Williams argues that the government violated the plea agreement by failing to inform the sentencing court of his cooperation. He also argues that the government acted arbitrarily and in bad faith in refusing to file a Sec. 5K1.1 motion for a downward departure.
It is clear that a Sec. 2255 motion to vacate will not serve as a substitute for a direct appeal. Stone v. Powell, 428 U.S. 465, 477 n. 10 (1976); United States v. Vaughn, 955 F.2d 367, 368 (5th Cir. 1992). Newly asserted claims that could have been raised on direct appeal will not be entertained in a Sec. 2255 proceeding unless the petitioner demonstrates cause for his previous omission and prejudice resulting therefrom. United States v. Frady, 456 U.S. 152, 167-69 (1982); Ratliff v. United States, 999 F.2d 1023, 1025 (6th Cir. 1993). Williams has never undertaken to show cause for his failure to raise the foregoing claims in a direct appeal, and he is thus precluded from pursuing them now.
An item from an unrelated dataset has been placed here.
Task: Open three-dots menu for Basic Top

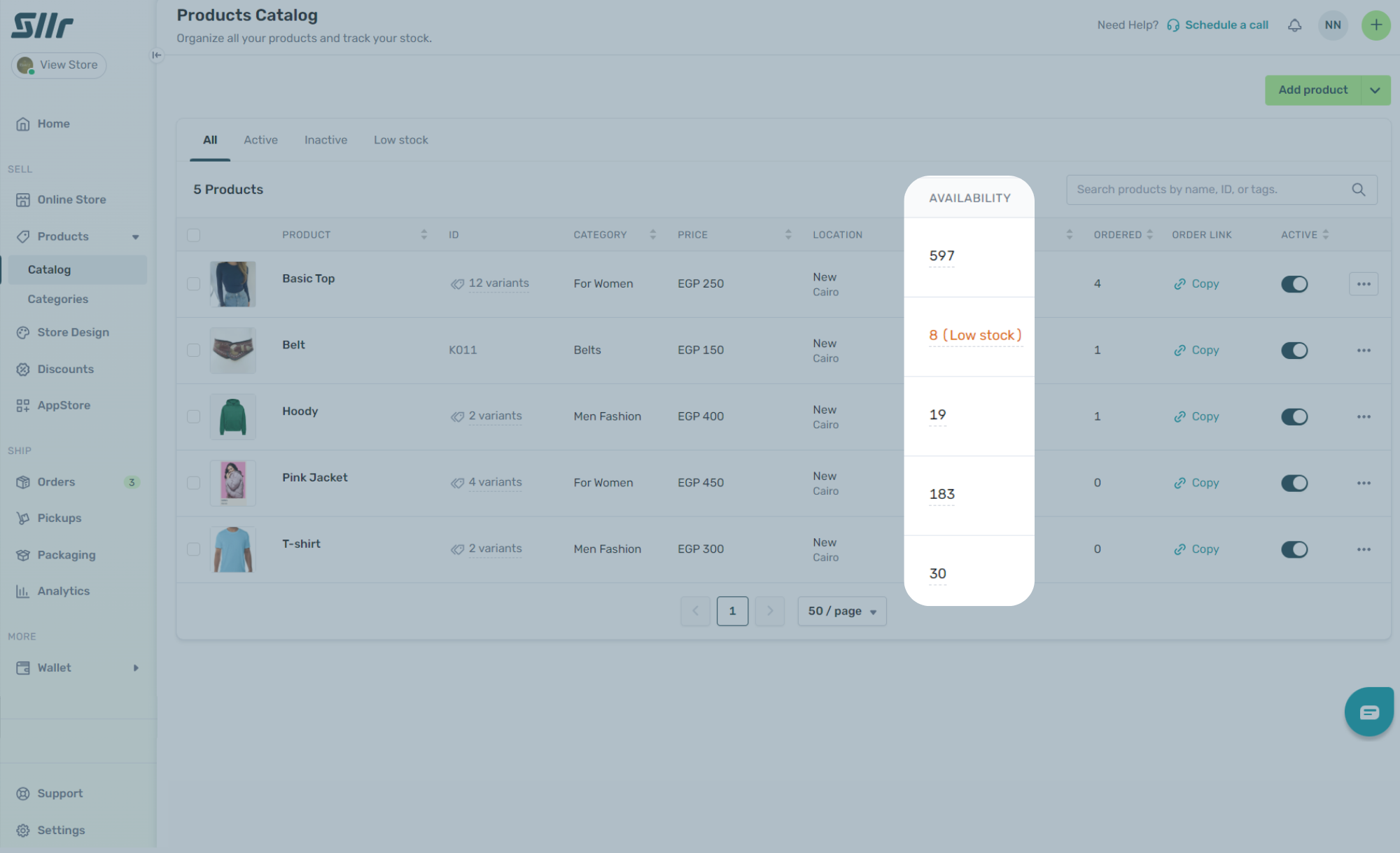Action: [x=1363, y=284]
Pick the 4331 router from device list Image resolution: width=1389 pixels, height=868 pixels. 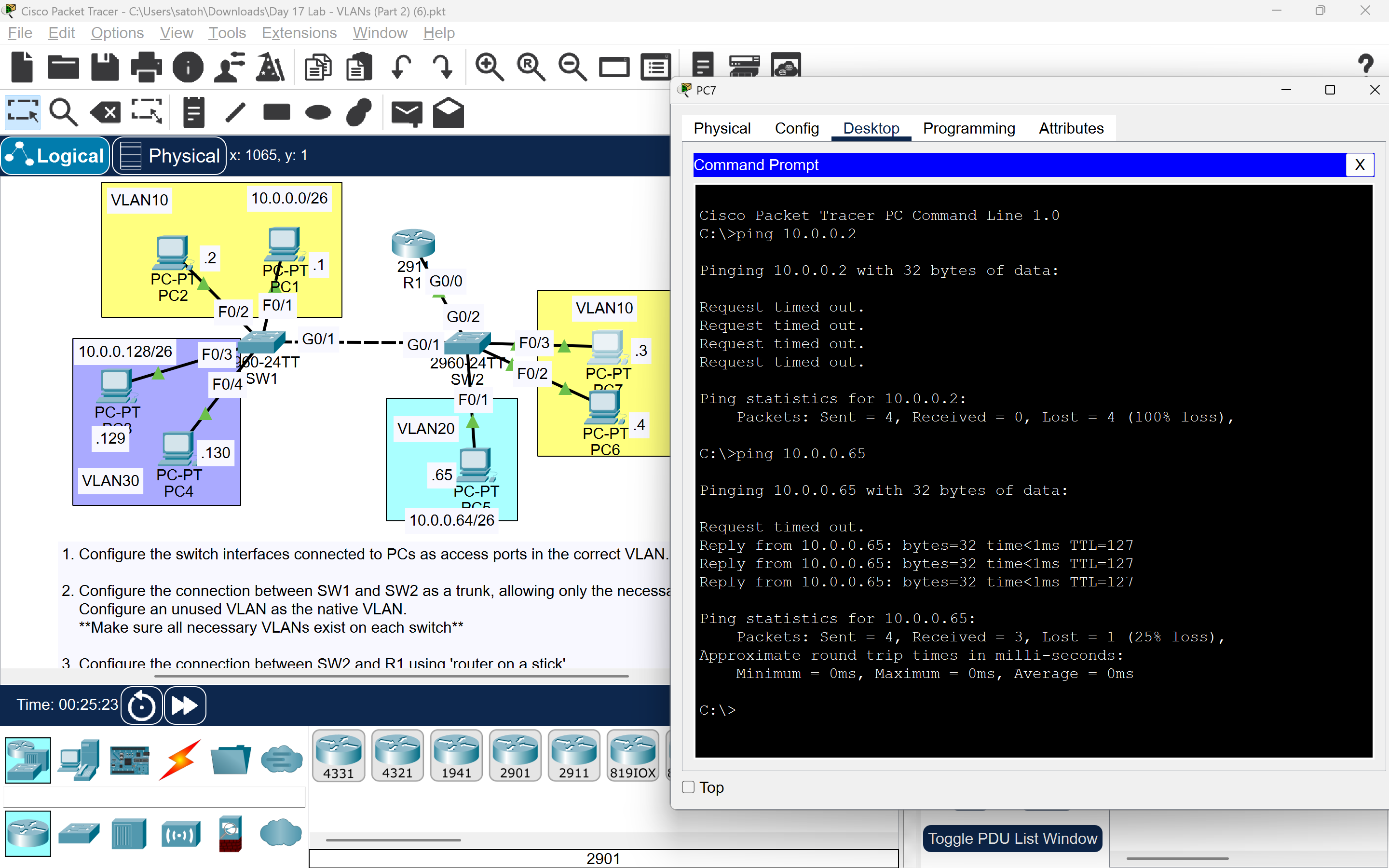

Even if cause had been shown, the claims would fail because Mr. Williams suffered no prejudice. The plea agreement itself explicitly informed the court of his cooperation. The presentence report likewise noted his cooperation. The government clearly fulfilled its obligation under the plea agreement. The government's refusal to file a Sec. 5K1.1 motion is not reviewable, moreover, unless a defendant makes a "substantial threshold showing" that the refusal was based on unconstitutional reasons. Wade v. United States, 112 S. Ct. 1840 (1992). Mr. Williams has not shown that the government's decision not to file a Sec. 5K1.1 motion was based on any impermissible reason. These challenges were properly rejected.
Williams further argues that if he were to be sentenced today, he would be entitled to another one-level reduction in his base offense level for acceptance of responsibility under U.S.S.G. Sec. 3E1.1. This contention is without merit. At the time of his sentencing in 1990, Williams received a two-level reduction for acceptance of responsibility, the maximum reduction then available. Section 3E1.1 was amended effective November 1, 1992, so that a defendant could be granted a maximum reduction of three levels. U.S.S.G. app. C, amend. 459 (1992). This court has held that the amendment cannot be applied retroactively to benefit defendants sentenced prior to the effective date of the amendment. United States v. Dullen, --- F.2d ----, No. 93-5209 (6th Cir. January 21, 1994).
Williams' final claim is that he was denied effective assistance of counsel because his attorneys did not advance the preceding contentions at sentencing and on appeal. One seeking collateral relief on the basis of ineffective assistance of counsel bears the burden of showing that his attorney was so deficient as not to be functioning as counsel under the Sixth Amendment and that the petitioner was deprived of a fair trial as a result. Strickland v. Washington, 466 U.S. 668, 687-94 (1984). The three preceding claims are demonstrably meritless. Failure of counsel to raise frivolous defenses or arguments cannot be equated with failure to function as counsel. Krist v. Foltz, 804 F.2d 944, 946-47 (6th Cir. 1986).
The motion for pauper status is granted for purposes of this appeal only, the motion for counsel is denied, and the district court's judgment is affirmed. Rule 9(b) (3), Rules of the Sixth Circuit.